People accumulate social capital over time (trust, responsibilities, favours, etc.), but new entrants can also start accumulating some. Social capital savings glut means that people in charge hoard reputational capital by avoiding risks, leading to stagnation as the price of stability.
Example: the average birth year of a Fortune 500 CEO hadn’t changed since 2005 till 2019 (1958). An old boys’ club for sure.
In entertainment actors do change, but most concepts don’t (most new top grossing movies are sequels or remakes).
In the past people in their 20s, 30s and 40s thought they could reach their peak within 10 years of hard work; now peak career is reached at the ages of 65+.
Thomas Piketty: any time the real return on wealth exceeds the rate of real growth of the economy, this necessarily leads to large and growing income inequality.

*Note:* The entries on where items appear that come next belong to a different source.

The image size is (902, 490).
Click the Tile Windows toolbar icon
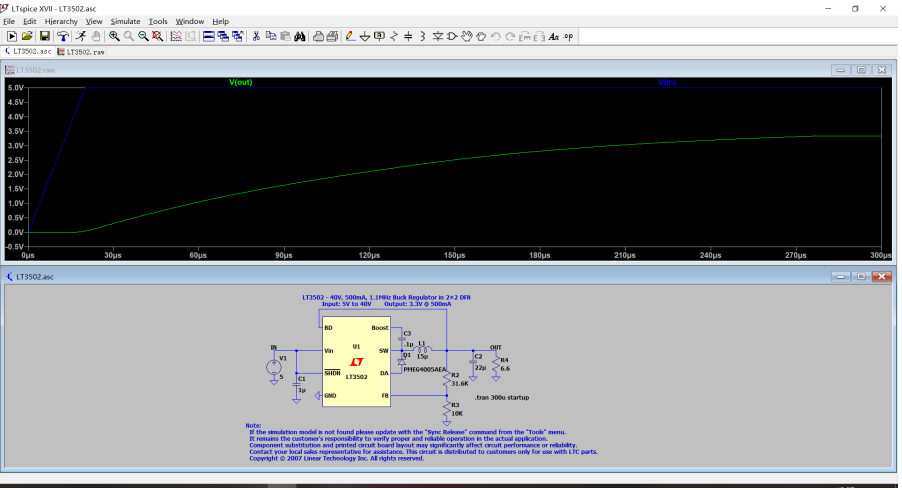(x=208, y=36)
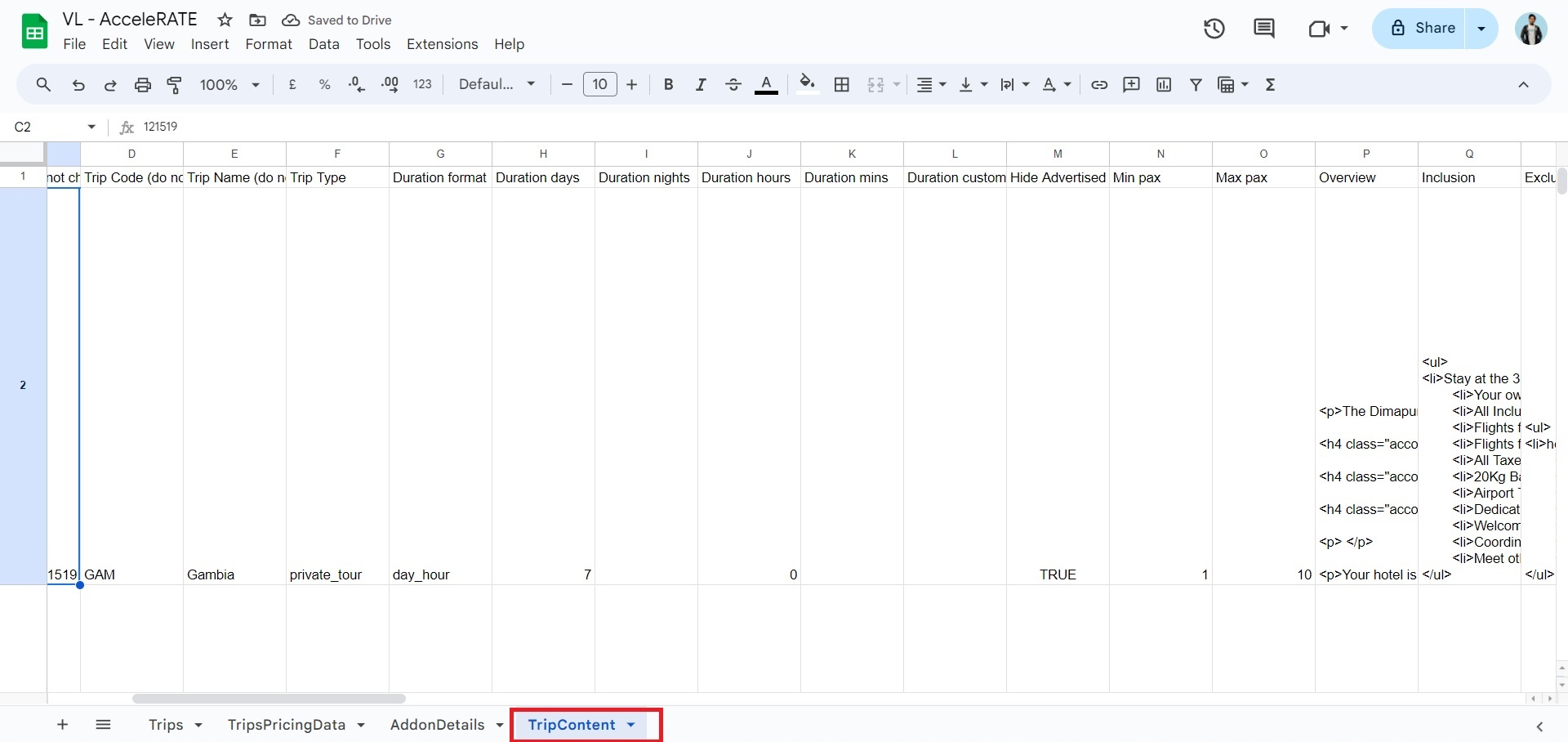1568x742 pixels.
Task: Switch to the TripsPricingData sheet tab
Action: point(286,725)
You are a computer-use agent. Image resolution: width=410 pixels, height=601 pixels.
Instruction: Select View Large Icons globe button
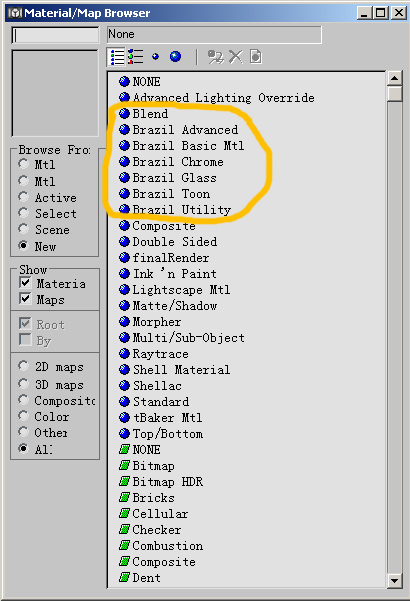[x=175, y=57]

Same applies to social status / influence accumulation. The rich get richer, the management gets more powerful, etc – via simple compounding.
Wars / crises tend to destroy accumulated wealth faster than they destroy economy as a whole. (Destroying physical assets or increased taxation to fund the restoration of the damages.)

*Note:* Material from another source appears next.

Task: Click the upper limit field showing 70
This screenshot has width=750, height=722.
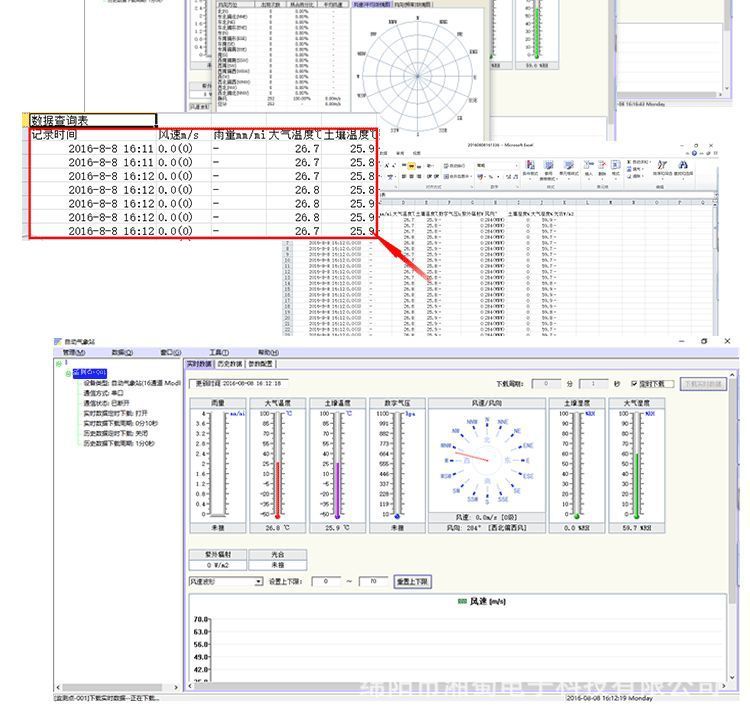Action: pos(373,581)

Wars are an important mechanism to redistribute political status to the young. US: there haven’t been any major righteous conflicts with clear victory, hence the elites stayed the same. That’s why the status glut will probably stay intact until the institutions themselves break down.
Thus, there’s no clear path to national leadership via business; there can be career advancement, but it leads to success in the firm, not in the government.

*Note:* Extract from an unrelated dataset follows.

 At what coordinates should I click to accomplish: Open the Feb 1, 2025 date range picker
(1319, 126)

CEOs / politicians must be generalists being able to get the whole picture and appoint specialists to cover the many areas they’re responsible for. So it’s a nice symbiosis between good specialists having their job security under a powerful generalist who derives his/her power from these good specialists and deters competitors.
Over time social capital has a compounding effect. Career leverage rises with seniority. Early-stage businesses don’t have stability and revenue predictability, hence they can’t raise debt – something the established firms happily stuff their balance sheets with.
Crash is a self-correction mechanism in financial systems: ever increasing large borrowings create a sort of a bullwhip effect to the extent that one firm’s inability to borrow brings the whole market down.
With social capital it’s harder to identify the bubble and the conditions for its crash. There’s no value in going against the “market” other than betting on an “underdog”. And even when this underdog gets into the position of power, they still need to surround themselves by specialists (incumbent or incoming) who would have their day in offering their own interpretation of the facts.
Many companies are publicly leaning left on social issues while staying right on the economic issues (to detract attention from inconvenient questions about lost jobs and tax optimization).